If you do not have a PYTHONSTARTUP script, the
following command will create one for you in ~/python_startup.py:
python -m fancycompleter install
On Windows, install automatically sets the PYTHONSTARTUP environment
variable. On other systems, you need to add the proper command in
~/.bashrc or equivalent.
Note: depending on your particular system, interact might need to
play dirty tricks in order to display colors, although everything should
"just work". In particular, the call to interact should be the last
line in the startup file, else the next lines might not be executed. See
section What is really going on? for
details.
How do I get colors?
If you are using PyPy or CPython 3.13+, you can stop reading now,
as fancycompleter will work out of the box.
If you are using CPython on Linux/OSX (<3.13), fancycompleter installs
pyrepl as a dependency, and you
should also get colors out of the box.
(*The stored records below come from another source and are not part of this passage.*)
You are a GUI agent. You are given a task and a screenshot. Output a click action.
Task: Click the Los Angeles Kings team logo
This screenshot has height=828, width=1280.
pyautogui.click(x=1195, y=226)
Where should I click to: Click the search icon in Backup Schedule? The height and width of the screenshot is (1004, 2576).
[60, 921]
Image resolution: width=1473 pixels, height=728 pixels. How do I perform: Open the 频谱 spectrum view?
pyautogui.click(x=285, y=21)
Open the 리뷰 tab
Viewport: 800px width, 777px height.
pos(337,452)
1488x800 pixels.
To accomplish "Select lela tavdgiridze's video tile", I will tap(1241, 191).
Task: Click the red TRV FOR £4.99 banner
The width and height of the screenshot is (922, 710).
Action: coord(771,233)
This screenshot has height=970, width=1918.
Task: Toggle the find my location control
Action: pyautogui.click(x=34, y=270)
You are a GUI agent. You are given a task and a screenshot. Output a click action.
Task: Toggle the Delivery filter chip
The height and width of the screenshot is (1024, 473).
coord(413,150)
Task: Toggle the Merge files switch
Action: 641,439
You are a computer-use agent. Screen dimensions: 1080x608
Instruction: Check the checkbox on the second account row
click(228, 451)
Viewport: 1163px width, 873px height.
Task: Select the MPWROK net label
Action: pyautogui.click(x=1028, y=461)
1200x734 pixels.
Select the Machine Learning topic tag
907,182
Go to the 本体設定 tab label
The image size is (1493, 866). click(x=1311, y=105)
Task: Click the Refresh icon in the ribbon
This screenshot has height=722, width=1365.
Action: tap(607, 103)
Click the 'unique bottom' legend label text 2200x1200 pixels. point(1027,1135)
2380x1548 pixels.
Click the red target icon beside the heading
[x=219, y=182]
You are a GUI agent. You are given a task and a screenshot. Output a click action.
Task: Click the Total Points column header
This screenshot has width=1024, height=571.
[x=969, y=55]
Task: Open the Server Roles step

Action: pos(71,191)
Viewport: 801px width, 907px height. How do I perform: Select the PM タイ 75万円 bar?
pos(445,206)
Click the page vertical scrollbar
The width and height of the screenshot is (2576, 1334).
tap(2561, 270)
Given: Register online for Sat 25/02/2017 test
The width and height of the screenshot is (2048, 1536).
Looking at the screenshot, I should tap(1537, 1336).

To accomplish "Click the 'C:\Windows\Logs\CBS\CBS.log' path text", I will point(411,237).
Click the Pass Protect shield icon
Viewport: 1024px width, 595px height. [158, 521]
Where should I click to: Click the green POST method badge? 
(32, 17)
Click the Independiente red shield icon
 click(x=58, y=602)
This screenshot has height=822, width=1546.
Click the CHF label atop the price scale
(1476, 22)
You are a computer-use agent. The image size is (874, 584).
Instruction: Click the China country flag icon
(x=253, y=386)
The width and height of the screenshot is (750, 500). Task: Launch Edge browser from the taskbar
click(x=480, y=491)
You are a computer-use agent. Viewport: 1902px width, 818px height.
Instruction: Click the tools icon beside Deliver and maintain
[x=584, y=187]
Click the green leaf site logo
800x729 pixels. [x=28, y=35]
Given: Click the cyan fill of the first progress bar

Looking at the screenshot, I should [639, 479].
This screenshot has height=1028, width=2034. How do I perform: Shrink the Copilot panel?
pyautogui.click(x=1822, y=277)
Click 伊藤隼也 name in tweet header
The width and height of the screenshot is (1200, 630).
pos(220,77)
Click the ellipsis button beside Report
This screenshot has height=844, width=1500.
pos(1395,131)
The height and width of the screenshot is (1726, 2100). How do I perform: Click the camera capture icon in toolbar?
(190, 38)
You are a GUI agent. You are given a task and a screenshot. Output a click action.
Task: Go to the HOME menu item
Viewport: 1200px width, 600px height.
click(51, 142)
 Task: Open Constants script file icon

If for some reason you don't want
to use pyrepl, you should keep on reading.
By default, in CPython line input and TAB completion are handled by GNU
readline (at least
on Linux). However, readline explicitly strips escape sequences from
the completions, so completions with colors are not displayed correctly.
There are two ways to solve it:
- (suggested) don't use
readlineat all and rely on pyrepl- use a patched version of
readlineto allow colors
By default, fancycompleter tries to use pyrepl if it finds it. To
get colors you need a recent version, >= 0.8.2.
Starting from version 0.6.1, fancycompleter works also on Windows,
relying on pyreadline. At the
moment of writing, the latest version of pyreadline is 2.1, which does
not support colored completions; here is the pull
request which adds
support for them. To enable colors, you can install pyreadline from
this fork using the following
command:
pip install --upgrade git+https://github.com/antocuni/pyreadline
Customization
To customize the configuration of fancycompleter, you need to put a file
named .fancycompleterrc.py in your home directory. The file must
contain a class named Config inheriting from DefaultConfig and
overriding the desired values.
What is really going on?
The default and preferred way to get colors is to use pyrepl. However,
there is no way to tell CPython to use pyrepl instead of the built-in
readline at the interactive prompt: this means that even if we install
our completer inside pyrepl's readline library, the interactive prompt
won't see it.
The issue is simply solved by avoiding to use the built-in prompt: instead, we use a pure Python replacement based on code.InteractiveConsole. This brings us also some niceties, such as the ability to do multi-line editing of the history.
The console is automatically run by fancycompleter.interact(),
followed by sys.exit(): this way, if we execute it from the script in
PYTHONSTARTUP, the interpreter exits as soon as we finish the use the
prompt (e.g. by pressing CTRL-D, or by calling quit()). This way, we
avoid to enter the built-in prompt and we get a behaviour which closely
resembles the default one. This is why in this configuration lines after
fancycompleter.interact() might not be run.
Note that if we are using readline instead of pyrepl, the trick is
not needed and thus interact() will simply returns, letting the
built-in prompt to show up. The same is true if we are running PyPy, as
its built-in prompt is based on pyrepl anyway.